The funding round, backed by several strategic investors, is a strong validation of Atropos Health's platform, noted Hyde.
"[Atropos Health's platform] is rapidly becoming the standard not only for automation and user experience, but also as the trusted quality layer between healthcare data, and the critical evidence needed to better inform patient care, research and policy," he said.
The startup also continues to build out its evidence network, a federal data network based on healthcare institution partners that offers access to more than 200 million unique patients de-identified records.
"I think we have an opportunity to be the largest international federated healthcare data network," Hyde said.
Another key priority for Atropos Health is building out strategic partnerships with pharmaceutical companies and vertically integrated healthcare companies to drive evidence adoption in oncology and other specialty areas.
Last fall, the startup inked a partnership with Janssen Research & Development, a Johnson & Johnson company, to help accelerate clinical development with real-world data analysis. Data researchers from both companies will leverage the software platform of Atropos to assess the real-world data sets of Janssen.
Atropos is going to "double down" on its life sciences partnerships, Hyde noted.

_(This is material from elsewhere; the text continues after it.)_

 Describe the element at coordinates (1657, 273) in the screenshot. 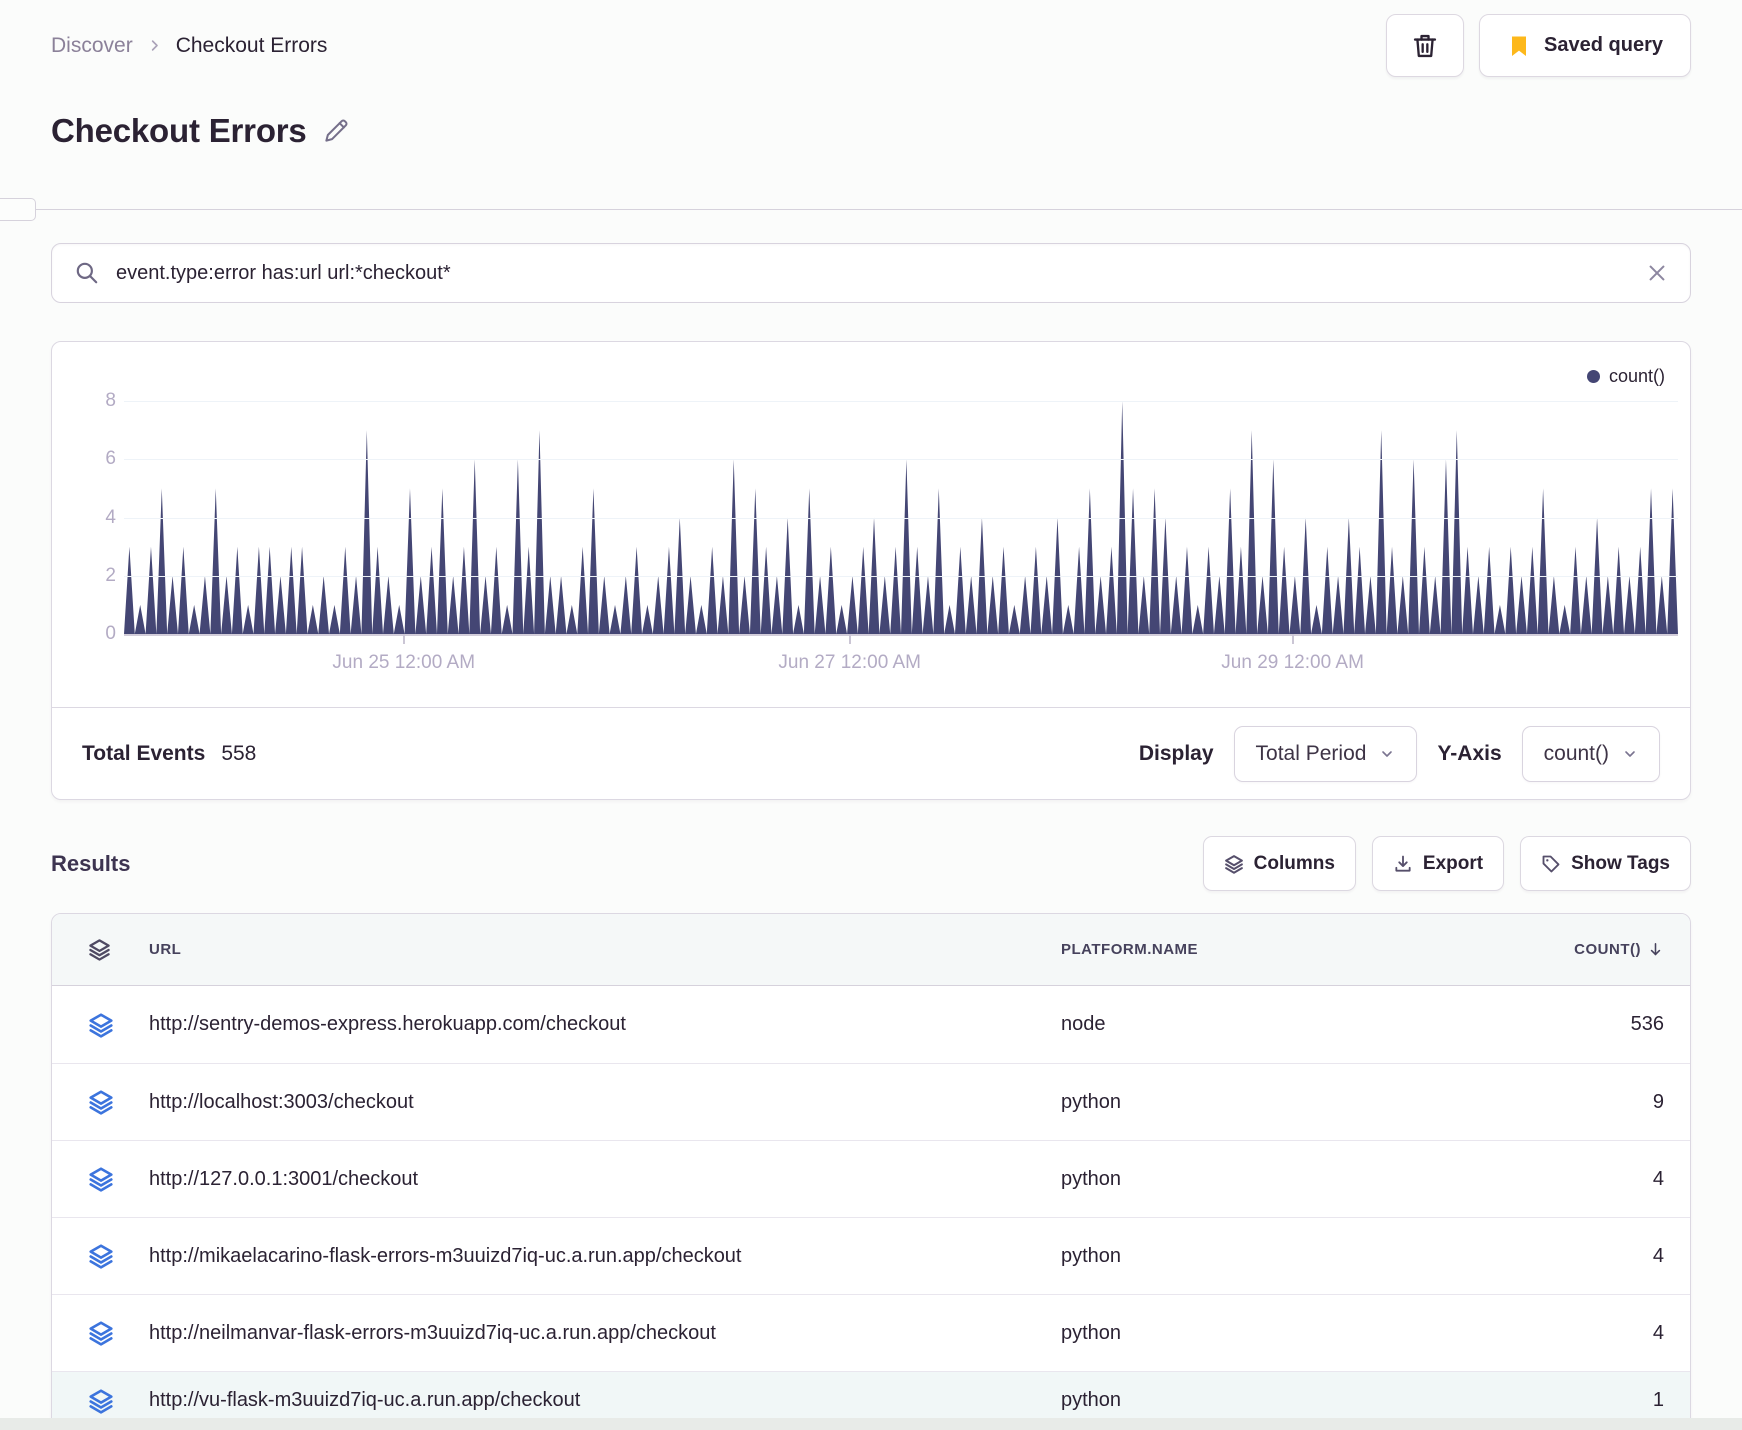

I see `clear-search-icon` at that location.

"We've taken off on that side of the house," he said. "The same thing that lets us bring that answer back to a doctor also accelerates everything pharma is doing, all the way through R&D with real-world data into medical and commercial. Instead of them having to hire huge teams and take weeks and months to do a study, it's one day."
The company is partnering with global pharmaceutical solutions organization Cencora to bring its real-world evidence platform to oncology and specialty care. Oncologists and researchers can leverage Atropos' evidence network to inform their decision-making process.

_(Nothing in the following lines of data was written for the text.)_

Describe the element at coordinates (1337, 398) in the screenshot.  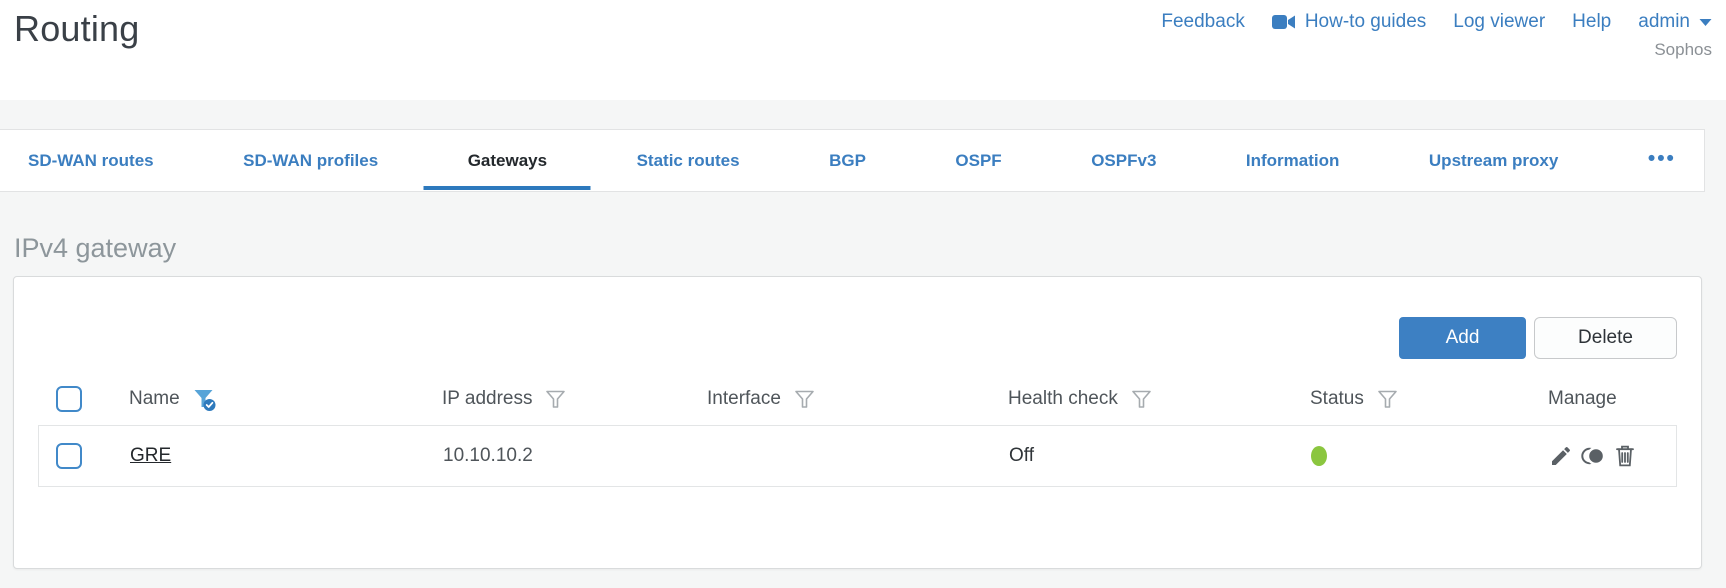
I see `column-label-status: Status` at that location. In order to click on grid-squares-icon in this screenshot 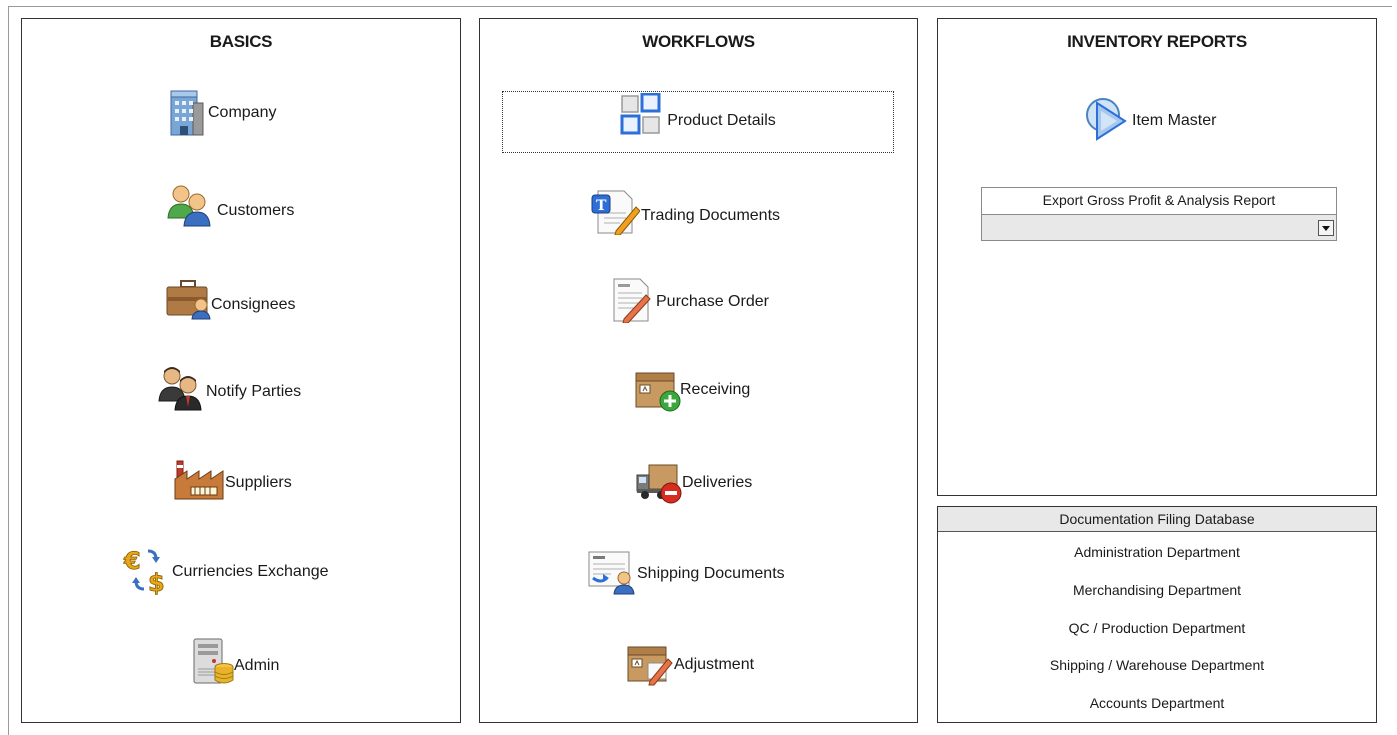, I will do `click(640, 114)`.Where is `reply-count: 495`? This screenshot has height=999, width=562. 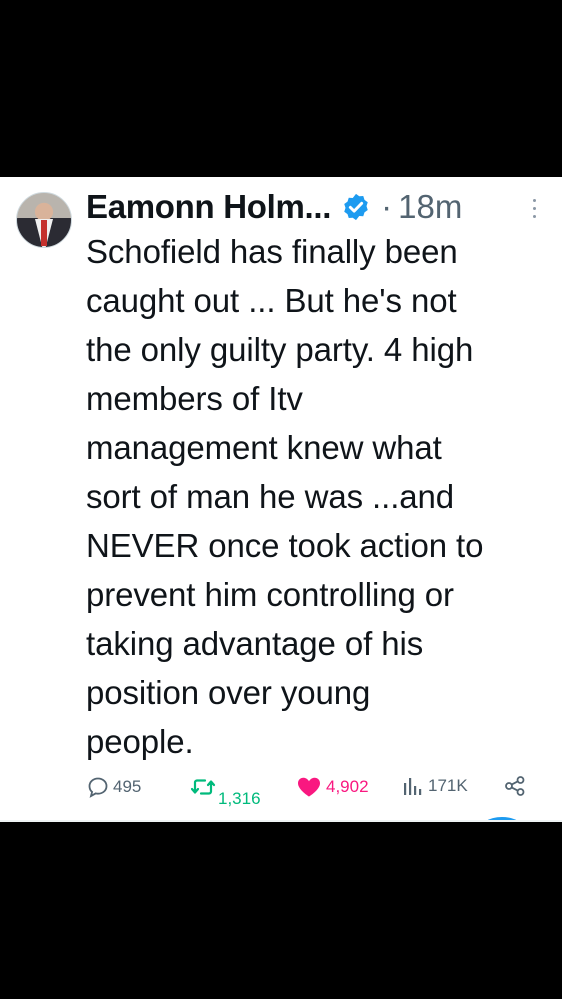 reply-count: 495 is located at coordinates (128, 786).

“Atropos Health addresses a very real problem that both health systems and pharmaceutical manufacturers face in turning medical data into actionable evidence in a timely, predictable, and cost-effective manner.” said Michelle Snyder, partner at McKesson Ventures, in a statement. “As leading industry players increasingly recognize the value of having the right data, rather than just having the most data, Atropos Health stands out in its ability to organize, understand, and score datasets in order to accelerate research, generate insights, and improve patient outcomes.”

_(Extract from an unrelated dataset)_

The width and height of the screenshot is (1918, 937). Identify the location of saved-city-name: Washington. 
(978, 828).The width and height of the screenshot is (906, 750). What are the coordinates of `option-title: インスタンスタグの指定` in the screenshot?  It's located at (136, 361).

Atropos Health also sees partnership opportunities to support value-based care. Healthcare data analytics company Arcadia joined the company's evidence network, which adds Atropos' evidence generation capability to Arcadia’s data platform. Atropos' life sciences users can, in turn, conduct real-world evidence studies leveraging Arcadia’s longitudinal research dataset.
To help support this work, value-based care veteran Mike Spadafore, managing director of Valtruis, joined Atropos' board of directors.
The company picked up an undisclosed strategic funding round in September from the Sumitomo Corporation VC arm Presidio Ventures, Samsung Next, Gaingels and Audere Capital. Atropos Health said it planned to use that funding to accelerate commercial and development opportunities outside the U.S., with an initial focus on customers in Japan and Brazil.